**** SOURCE DATA
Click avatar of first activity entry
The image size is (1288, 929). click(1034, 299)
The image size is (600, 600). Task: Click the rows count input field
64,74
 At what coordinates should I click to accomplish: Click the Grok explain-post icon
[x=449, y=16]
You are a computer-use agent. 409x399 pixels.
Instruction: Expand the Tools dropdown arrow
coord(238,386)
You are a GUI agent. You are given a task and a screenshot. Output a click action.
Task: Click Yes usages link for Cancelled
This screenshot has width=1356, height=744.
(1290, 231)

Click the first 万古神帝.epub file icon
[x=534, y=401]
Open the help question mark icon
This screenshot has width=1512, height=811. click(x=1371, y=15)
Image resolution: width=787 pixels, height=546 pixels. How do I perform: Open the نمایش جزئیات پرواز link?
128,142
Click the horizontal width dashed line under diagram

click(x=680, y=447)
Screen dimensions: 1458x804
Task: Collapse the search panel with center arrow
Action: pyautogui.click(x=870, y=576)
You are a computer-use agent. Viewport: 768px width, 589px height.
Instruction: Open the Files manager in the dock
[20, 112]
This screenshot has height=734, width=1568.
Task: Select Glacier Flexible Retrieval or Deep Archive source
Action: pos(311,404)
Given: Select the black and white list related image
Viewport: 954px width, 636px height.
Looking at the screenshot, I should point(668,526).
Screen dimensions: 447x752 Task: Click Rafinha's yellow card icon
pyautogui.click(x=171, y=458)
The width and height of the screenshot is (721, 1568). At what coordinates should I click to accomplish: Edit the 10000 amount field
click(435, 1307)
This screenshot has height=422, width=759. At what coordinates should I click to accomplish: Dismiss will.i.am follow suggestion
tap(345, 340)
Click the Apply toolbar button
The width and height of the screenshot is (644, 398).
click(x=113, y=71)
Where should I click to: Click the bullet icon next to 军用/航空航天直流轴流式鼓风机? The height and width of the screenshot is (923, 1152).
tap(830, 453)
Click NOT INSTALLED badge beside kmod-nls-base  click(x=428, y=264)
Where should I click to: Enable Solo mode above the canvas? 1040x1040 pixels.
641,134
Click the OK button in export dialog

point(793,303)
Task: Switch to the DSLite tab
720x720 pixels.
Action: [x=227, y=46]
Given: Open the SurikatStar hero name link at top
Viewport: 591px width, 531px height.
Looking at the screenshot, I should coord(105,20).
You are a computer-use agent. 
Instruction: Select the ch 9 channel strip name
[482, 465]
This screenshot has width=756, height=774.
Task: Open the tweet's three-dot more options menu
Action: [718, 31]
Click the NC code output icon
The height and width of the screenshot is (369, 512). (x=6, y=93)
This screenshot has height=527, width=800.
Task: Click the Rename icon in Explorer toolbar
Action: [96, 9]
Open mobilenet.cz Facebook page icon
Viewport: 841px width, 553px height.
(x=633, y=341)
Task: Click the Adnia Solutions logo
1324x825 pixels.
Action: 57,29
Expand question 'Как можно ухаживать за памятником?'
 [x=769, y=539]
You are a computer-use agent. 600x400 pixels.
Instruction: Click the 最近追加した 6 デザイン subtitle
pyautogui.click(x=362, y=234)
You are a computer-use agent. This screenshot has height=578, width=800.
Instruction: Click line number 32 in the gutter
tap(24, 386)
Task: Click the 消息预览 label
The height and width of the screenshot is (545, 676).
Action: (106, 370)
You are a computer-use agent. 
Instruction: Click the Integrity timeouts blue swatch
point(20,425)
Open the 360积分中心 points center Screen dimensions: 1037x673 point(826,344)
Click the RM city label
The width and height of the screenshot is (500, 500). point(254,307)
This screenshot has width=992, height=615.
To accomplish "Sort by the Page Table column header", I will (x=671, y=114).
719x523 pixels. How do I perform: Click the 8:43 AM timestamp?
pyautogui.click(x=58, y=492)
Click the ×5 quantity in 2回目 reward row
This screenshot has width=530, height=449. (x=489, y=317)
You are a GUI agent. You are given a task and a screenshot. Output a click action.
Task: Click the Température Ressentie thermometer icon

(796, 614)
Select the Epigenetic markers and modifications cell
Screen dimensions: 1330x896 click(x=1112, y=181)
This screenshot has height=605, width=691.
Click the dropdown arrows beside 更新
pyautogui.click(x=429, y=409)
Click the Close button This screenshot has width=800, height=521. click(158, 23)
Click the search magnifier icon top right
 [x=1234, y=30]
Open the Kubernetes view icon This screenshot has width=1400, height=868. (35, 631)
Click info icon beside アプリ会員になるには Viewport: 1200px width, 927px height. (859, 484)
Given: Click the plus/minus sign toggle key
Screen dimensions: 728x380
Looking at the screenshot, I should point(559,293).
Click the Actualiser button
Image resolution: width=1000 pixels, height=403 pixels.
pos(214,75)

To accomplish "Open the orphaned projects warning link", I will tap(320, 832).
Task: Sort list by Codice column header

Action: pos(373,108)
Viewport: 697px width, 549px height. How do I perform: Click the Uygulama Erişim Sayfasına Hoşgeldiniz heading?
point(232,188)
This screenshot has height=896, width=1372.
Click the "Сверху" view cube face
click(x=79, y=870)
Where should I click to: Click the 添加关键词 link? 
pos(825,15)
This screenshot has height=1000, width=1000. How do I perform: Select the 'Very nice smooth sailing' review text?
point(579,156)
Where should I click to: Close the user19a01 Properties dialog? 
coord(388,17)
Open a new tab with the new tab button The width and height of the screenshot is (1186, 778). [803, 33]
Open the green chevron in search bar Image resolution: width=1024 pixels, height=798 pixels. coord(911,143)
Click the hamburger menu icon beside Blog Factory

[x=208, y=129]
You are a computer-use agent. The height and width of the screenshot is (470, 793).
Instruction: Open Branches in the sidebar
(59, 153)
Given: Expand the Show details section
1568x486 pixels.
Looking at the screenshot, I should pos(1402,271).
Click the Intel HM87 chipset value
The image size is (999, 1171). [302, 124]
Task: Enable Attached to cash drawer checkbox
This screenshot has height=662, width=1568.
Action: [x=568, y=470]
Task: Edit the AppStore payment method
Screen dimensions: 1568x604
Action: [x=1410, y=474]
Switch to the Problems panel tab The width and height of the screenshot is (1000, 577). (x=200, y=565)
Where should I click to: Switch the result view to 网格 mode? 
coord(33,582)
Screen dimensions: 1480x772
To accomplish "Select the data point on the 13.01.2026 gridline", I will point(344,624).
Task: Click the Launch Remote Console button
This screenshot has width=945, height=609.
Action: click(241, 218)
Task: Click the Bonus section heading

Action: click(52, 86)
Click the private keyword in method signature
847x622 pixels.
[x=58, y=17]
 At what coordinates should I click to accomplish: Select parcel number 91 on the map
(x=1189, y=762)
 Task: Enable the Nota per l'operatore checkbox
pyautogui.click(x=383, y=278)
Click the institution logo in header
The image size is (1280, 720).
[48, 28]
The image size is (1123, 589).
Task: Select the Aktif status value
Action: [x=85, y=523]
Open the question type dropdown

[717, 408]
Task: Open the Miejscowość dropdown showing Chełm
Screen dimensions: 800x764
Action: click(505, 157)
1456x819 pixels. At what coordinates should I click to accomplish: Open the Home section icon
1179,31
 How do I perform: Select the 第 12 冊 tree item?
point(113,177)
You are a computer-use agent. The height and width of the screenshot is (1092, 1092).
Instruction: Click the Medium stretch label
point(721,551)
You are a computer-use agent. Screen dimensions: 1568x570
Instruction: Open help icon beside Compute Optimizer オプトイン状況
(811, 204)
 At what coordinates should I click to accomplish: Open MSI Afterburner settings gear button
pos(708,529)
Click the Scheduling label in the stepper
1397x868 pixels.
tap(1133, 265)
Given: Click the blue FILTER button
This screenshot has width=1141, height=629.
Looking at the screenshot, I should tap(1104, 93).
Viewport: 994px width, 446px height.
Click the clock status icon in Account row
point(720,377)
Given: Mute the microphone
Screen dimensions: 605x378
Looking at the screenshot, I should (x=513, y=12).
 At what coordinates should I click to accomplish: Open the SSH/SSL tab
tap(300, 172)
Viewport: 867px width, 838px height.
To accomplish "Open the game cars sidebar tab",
********
* [ASSIGNMENT]: The task here is to output the line with "Screen dimensions: 605x378" and all lines after it to the end of the records above, exactly and only those.

* [SOLUTION TO THE EXERCISE]:
Screen dimensions: 605x378
Looking at the screenshot, I should (x=513, y=12).
 At what coordinates should I click to accomplish: Open the SSH/SSL tab
tap(300, 172)
Viewport: 867px width, 838px height.
To accomplish "Open the game cars sidebar tab",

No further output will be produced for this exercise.